Em Abril de 2013 a taxa de desemprego atingia os 17,8%, segundo o Eurostat e o número oficial de desempregados em Portugal subiu em Abril para 945 mil. Por sua vez, o INE registou em Dezembro de 2012, 921,8 desempregados tendo o máximo de 927,7 desempregados em Janeiro de 2013. No primeiro trimestre de 2013 Portugal teve uma taxa de desemprego de 17,5%.

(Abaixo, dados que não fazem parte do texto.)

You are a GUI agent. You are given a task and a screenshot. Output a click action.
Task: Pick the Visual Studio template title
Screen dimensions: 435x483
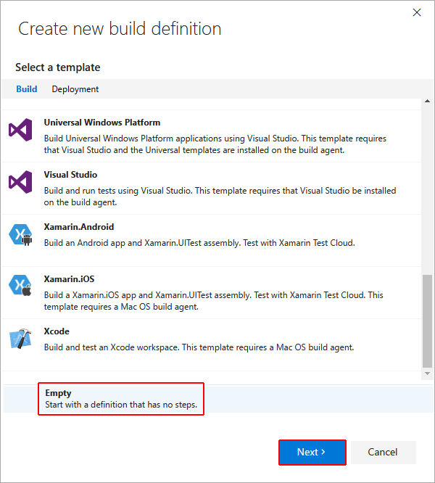pyautogui.click(x=70, y=175)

O ritmo de destruição de postos de trabalho colocava o nível de desemprego num novo máximo histórico, confirmando Portugal como o país com a terceira taxa mais alta entre os 27 países da União Europeia, a seguir à Grécia (27% em Fevereiro) e a Espanha (26,8%).

Na altura o Governo português e a troika previam que a taxa média de desemprego para o conjunto do ano se situasse em 18,2% (a mesma projecção feita pela OCDE), com o número de desempregados a aproximar-se dos 19% no final do ano.

Em 7 Setembro de 2012, Pedro Passos Coelho anunciara a redução da contribuição das empresas para a Segurança Social (TSU) em 5,75 por cento, passando para 18 por cento. Em contrapartida, o Governo pretendia aumentar a contribuição dos trabalhadores para a Segurança Social para 18 por cento, ou seja, uma subida de sete pontos percentuais. Pedro Passos Coelho previa que a taxa de desemprego poderia chegar aos 17% em 2013. O que aconteceu.